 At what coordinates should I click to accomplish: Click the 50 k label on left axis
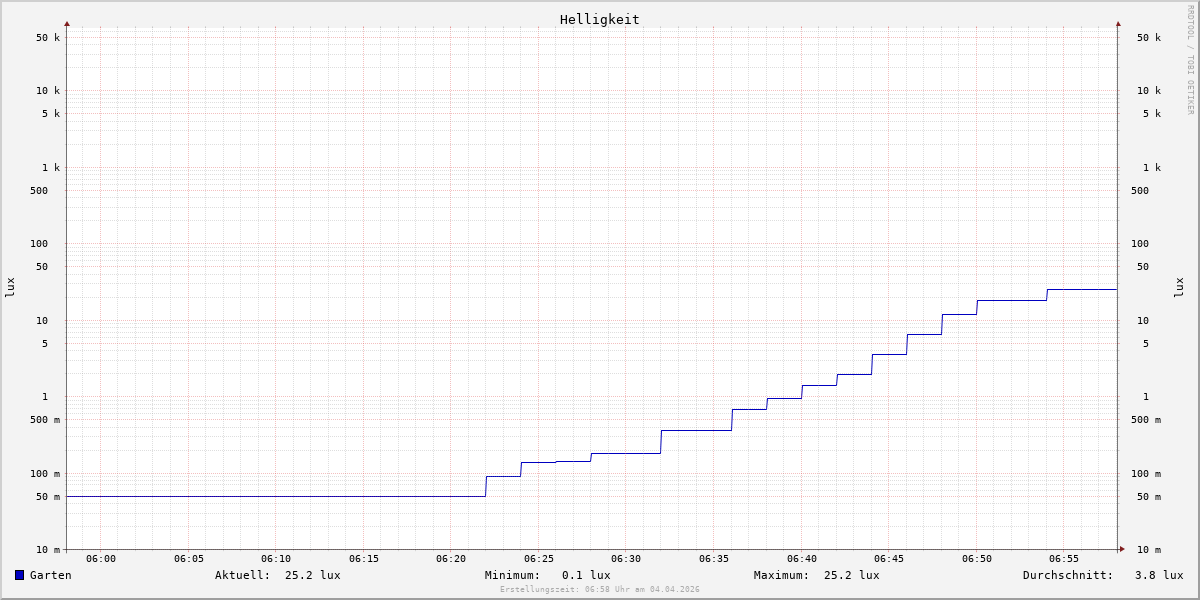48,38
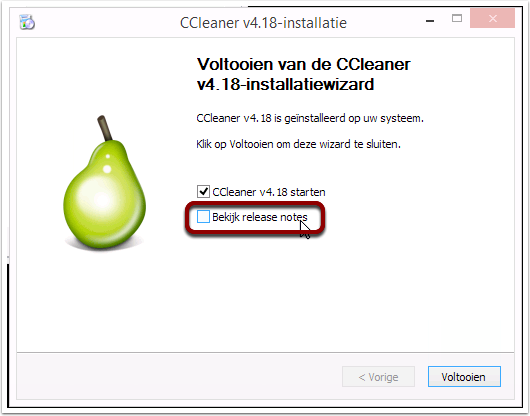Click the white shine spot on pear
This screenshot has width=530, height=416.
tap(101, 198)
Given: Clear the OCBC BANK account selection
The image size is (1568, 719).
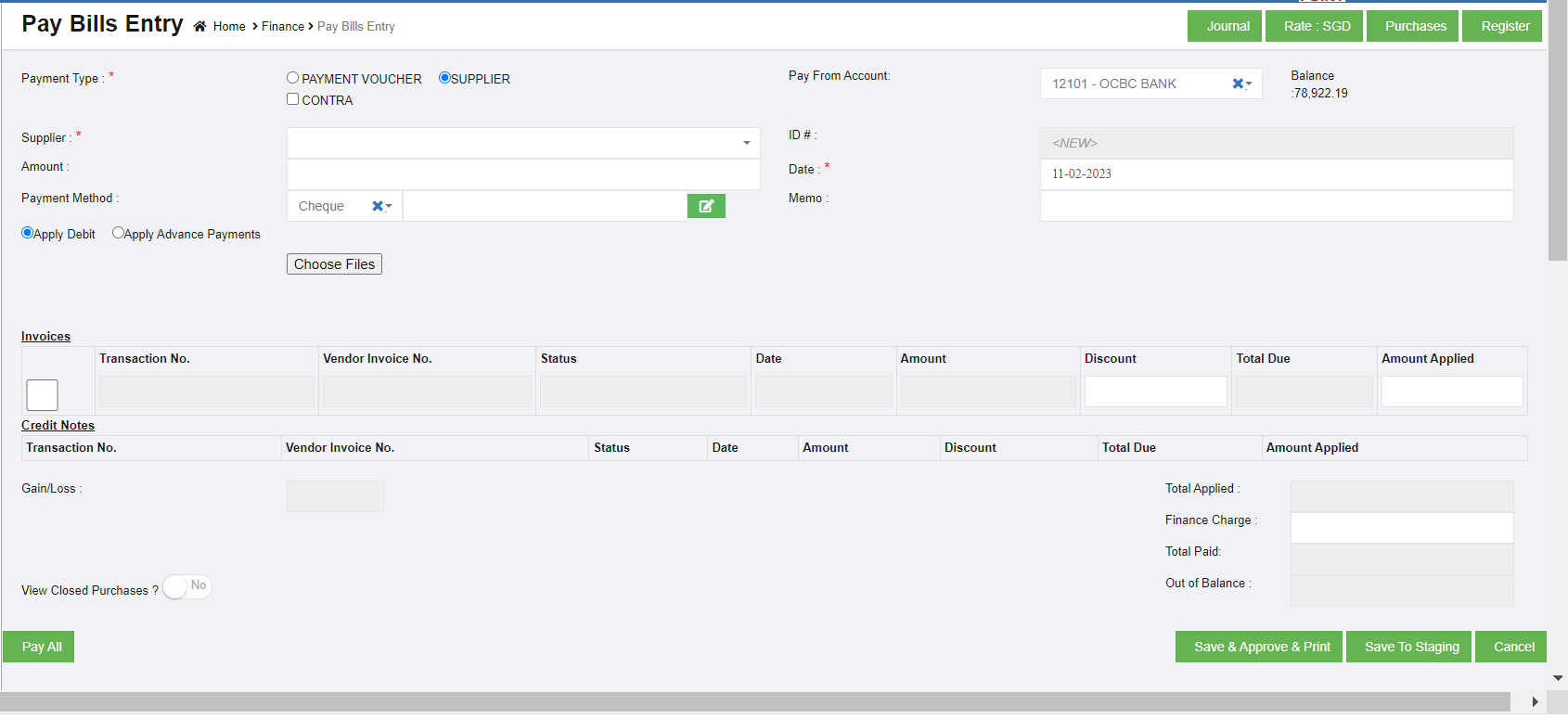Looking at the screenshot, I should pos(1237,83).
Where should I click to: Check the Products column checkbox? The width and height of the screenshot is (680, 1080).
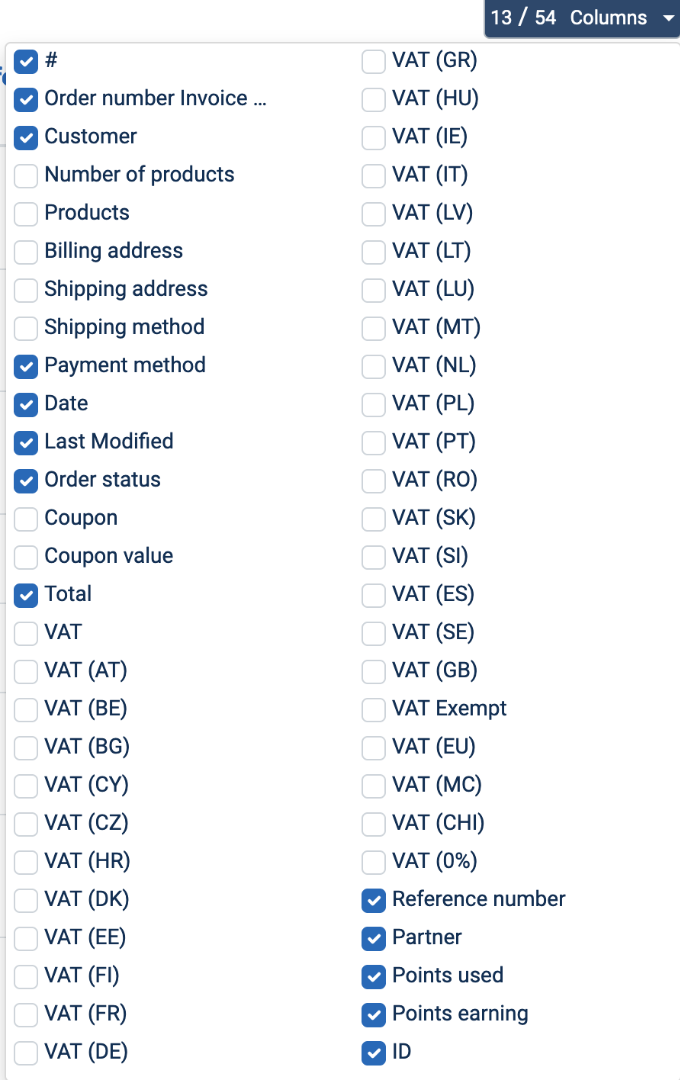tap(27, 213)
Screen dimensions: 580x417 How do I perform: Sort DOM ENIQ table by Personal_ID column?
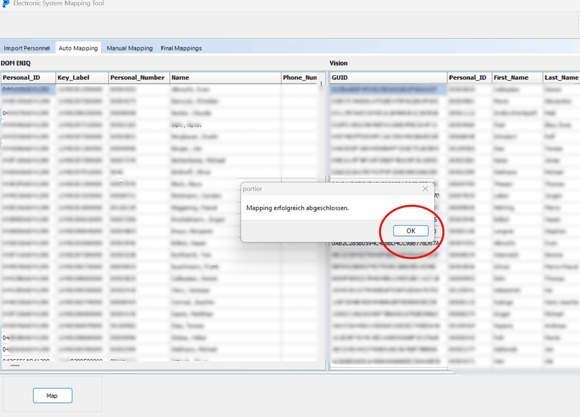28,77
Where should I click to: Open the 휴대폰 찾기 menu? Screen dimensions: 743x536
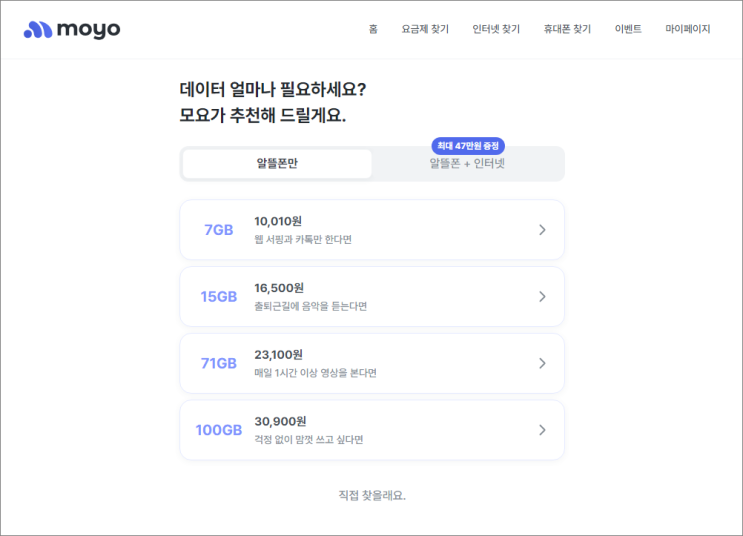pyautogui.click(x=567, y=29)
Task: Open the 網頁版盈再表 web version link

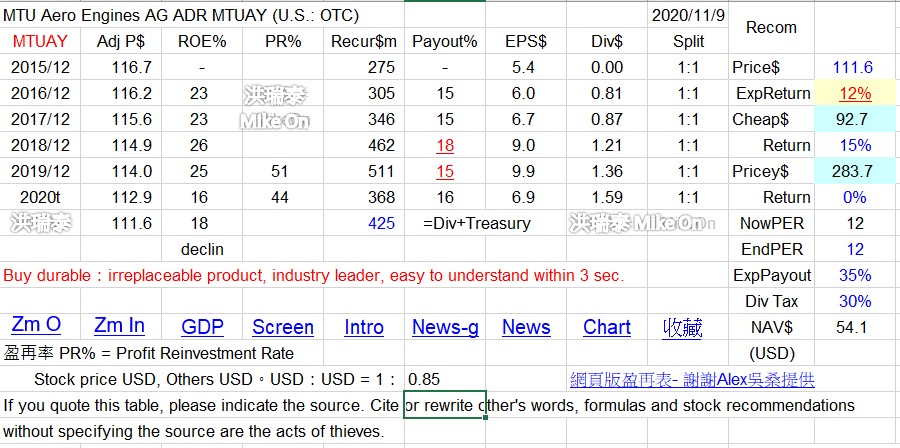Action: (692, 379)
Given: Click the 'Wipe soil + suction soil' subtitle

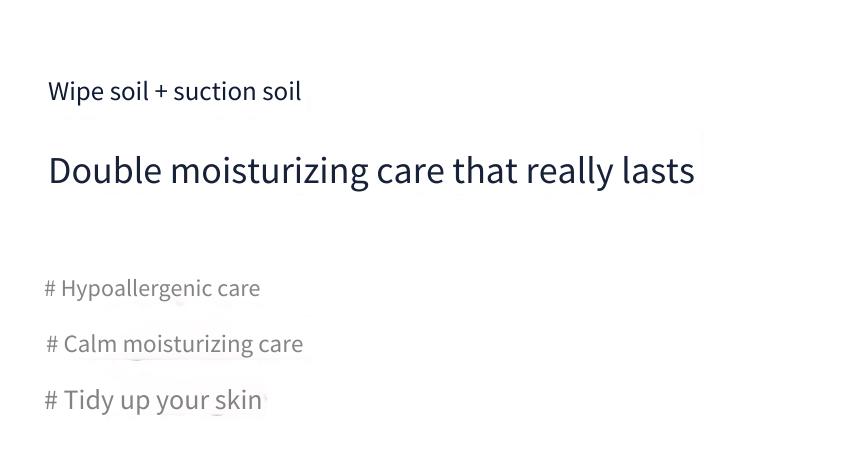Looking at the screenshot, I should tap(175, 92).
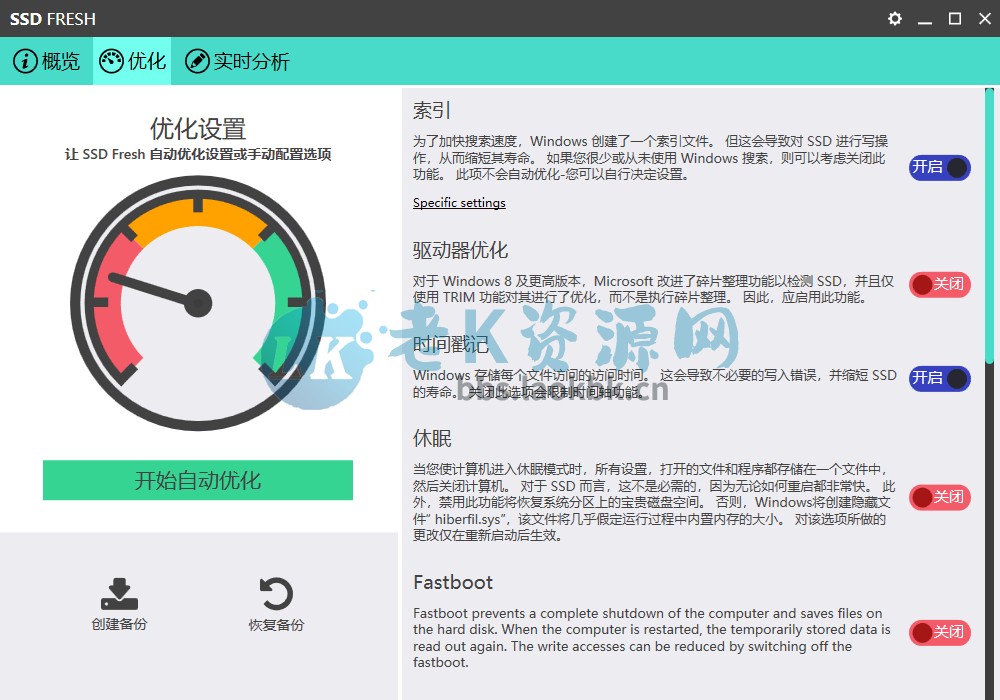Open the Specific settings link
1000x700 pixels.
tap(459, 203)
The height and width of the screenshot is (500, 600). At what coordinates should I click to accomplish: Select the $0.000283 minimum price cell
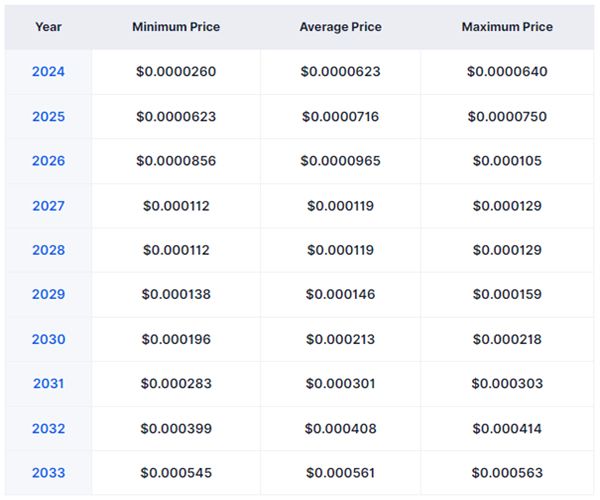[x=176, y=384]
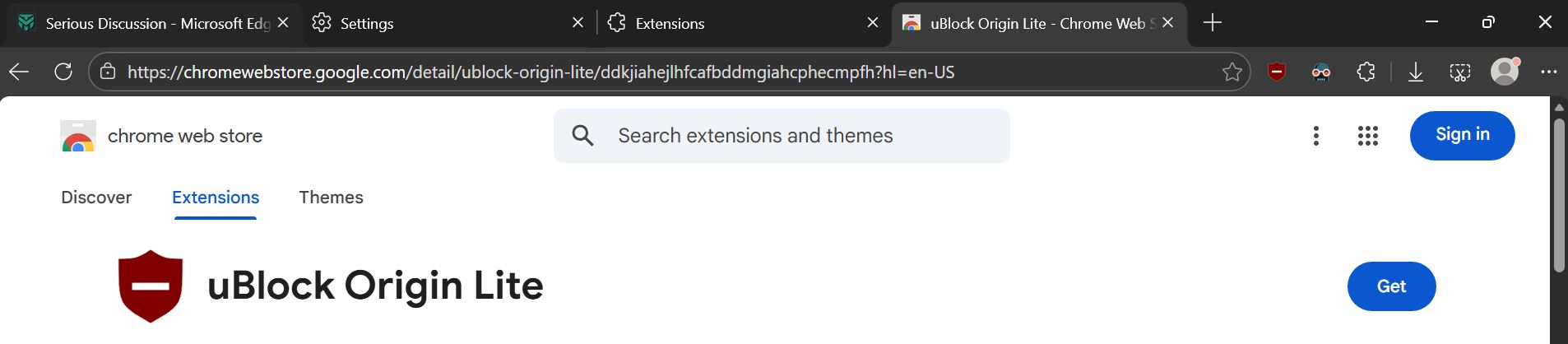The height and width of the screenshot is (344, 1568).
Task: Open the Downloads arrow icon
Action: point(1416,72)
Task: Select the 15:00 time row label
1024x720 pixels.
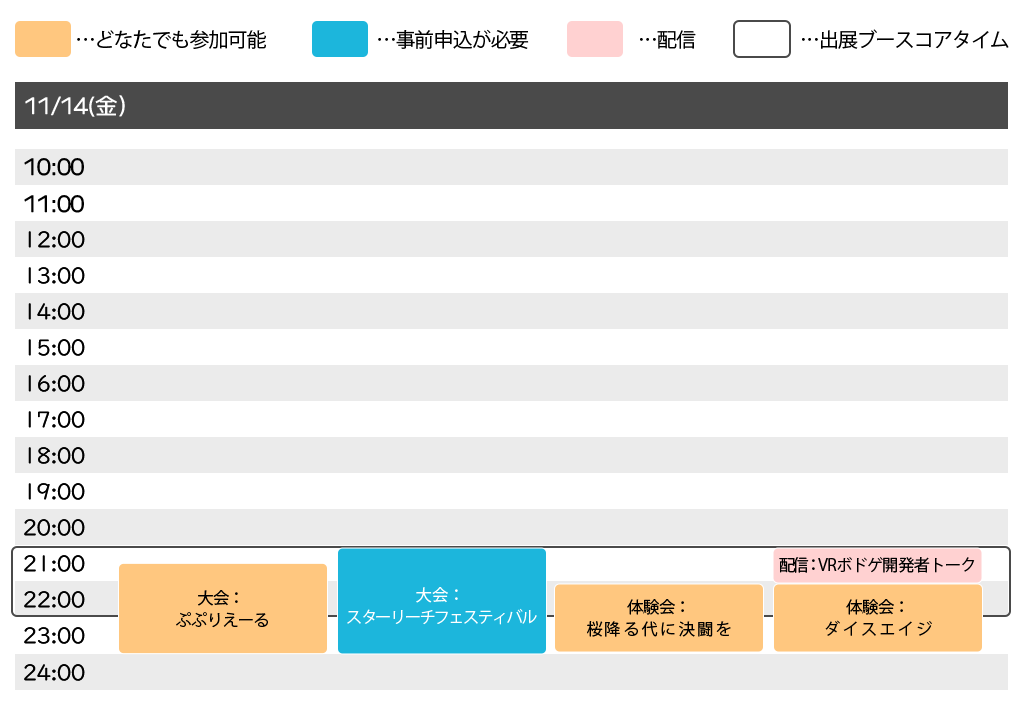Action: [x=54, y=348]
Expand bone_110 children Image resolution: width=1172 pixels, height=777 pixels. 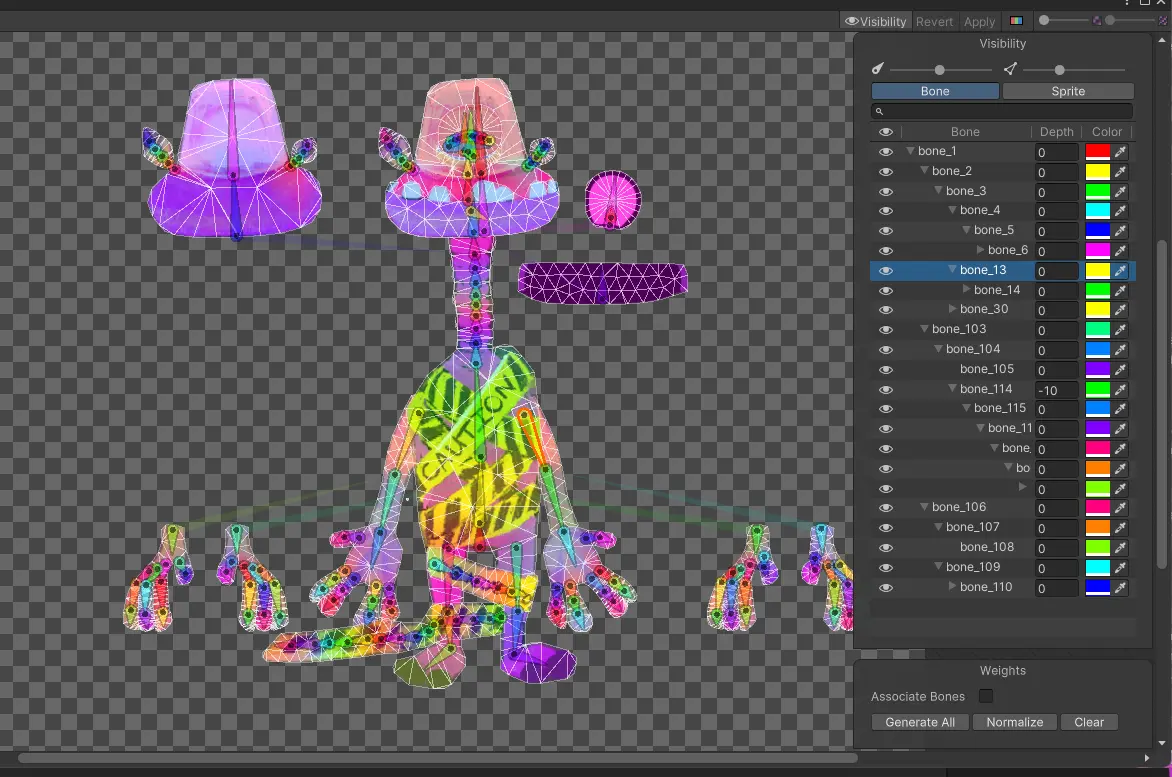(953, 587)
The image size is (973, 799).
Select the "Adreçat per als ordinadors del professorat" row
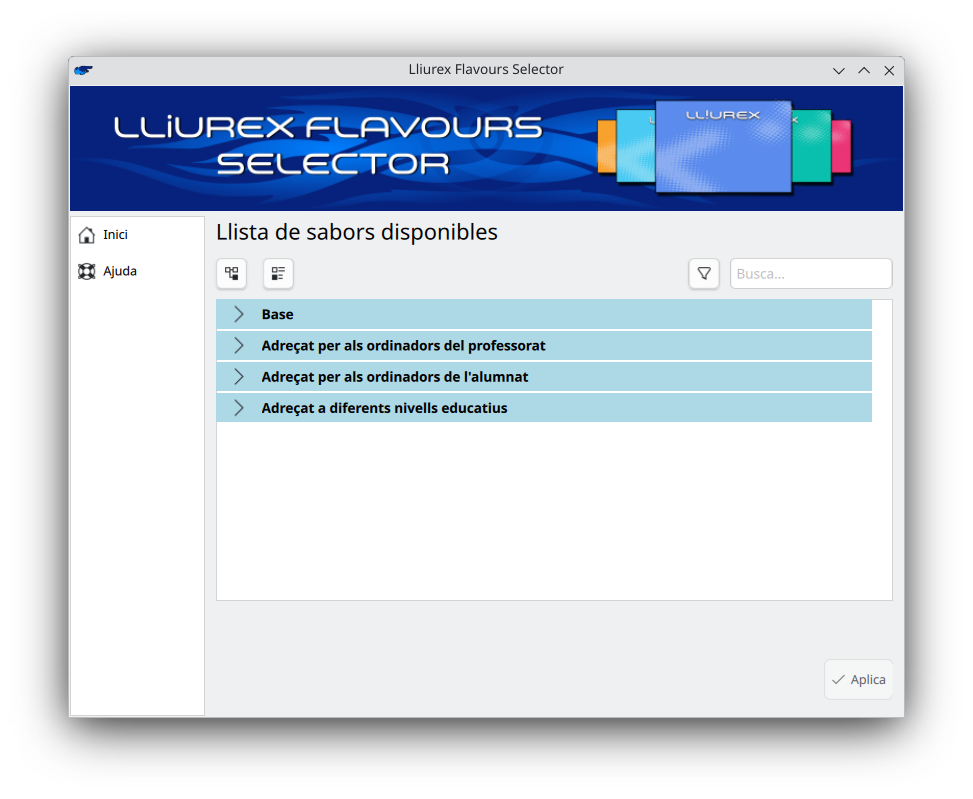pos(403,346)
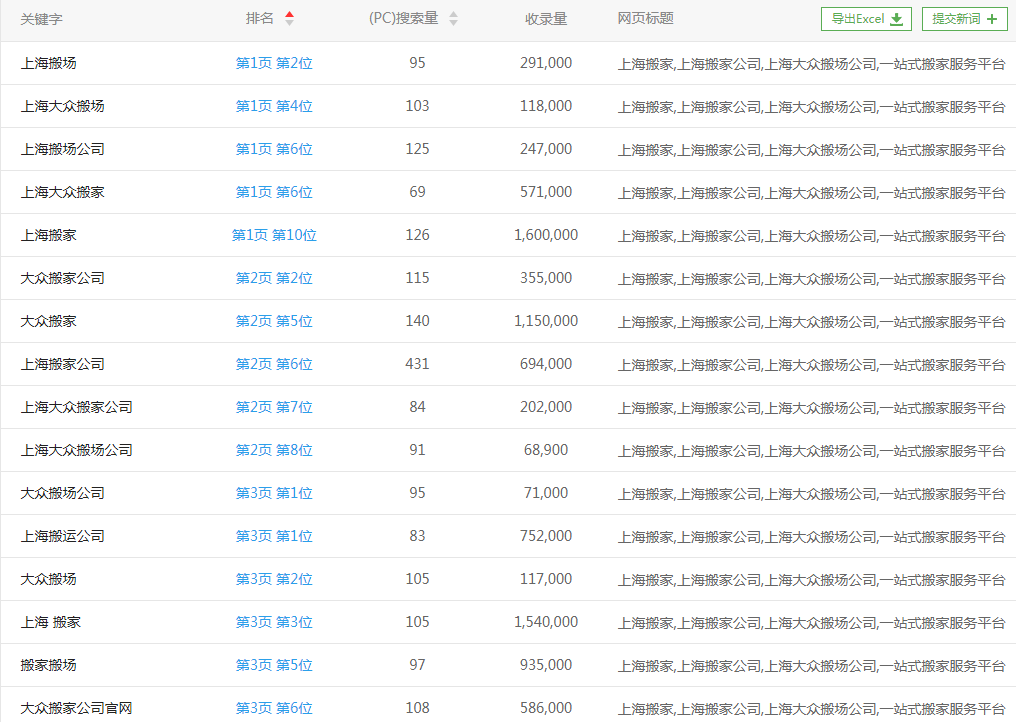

[Aim of the exercise] Reproduce exactly the lines from the beginning of the material down to the line containing "Task: Select the 15:00 time row label", both ends included, but not the pictures or anything after.

[Output of the task]
 At what coordinates should I click to accomplish: Click the 50 k label on left axis
48,38
Click the white shine spot on pear
This screenshot has width=530, height=416.
tap(101, 198)
Given: Clear the OCBC BANK account selection
The image size is (1568, 719).
Looking at the screenshot, I should pos(1237,83).
Where should I click to: Check the Products column checkbox? The width and height of the screenshot is (680, 1080).
tap(27, 213)
Screen dimensions: 580x417 How do I perform: Sort DOM ENIQ table by Personal_ID column?
28,77
Where should I click to: Open the 휴대폰 찾기 menu? Screen dimensions: 743x536
pyautogui.click(x=567, y=29)
Task: Open the 網頁版盈再表 web version link

Action: (692, 379)
Given: Click the 'Wipe soil + suction soil' subtitle

Looking at the screenshot, I should tap(175, 92).
Open the Specific settings link
1000x700 pixels.
tap(459, 203)
The height and width of the screenshot is (500, 600). At what coordinates should I click to accomplish: Select the $0.000283 minimum price cell
[x=176, y=384]
The height and width of the screenshot is (344, 1568).
Task: Open the Downloads arrow icon
Action: point(1416,72)
Task: Select the 15:00 time row label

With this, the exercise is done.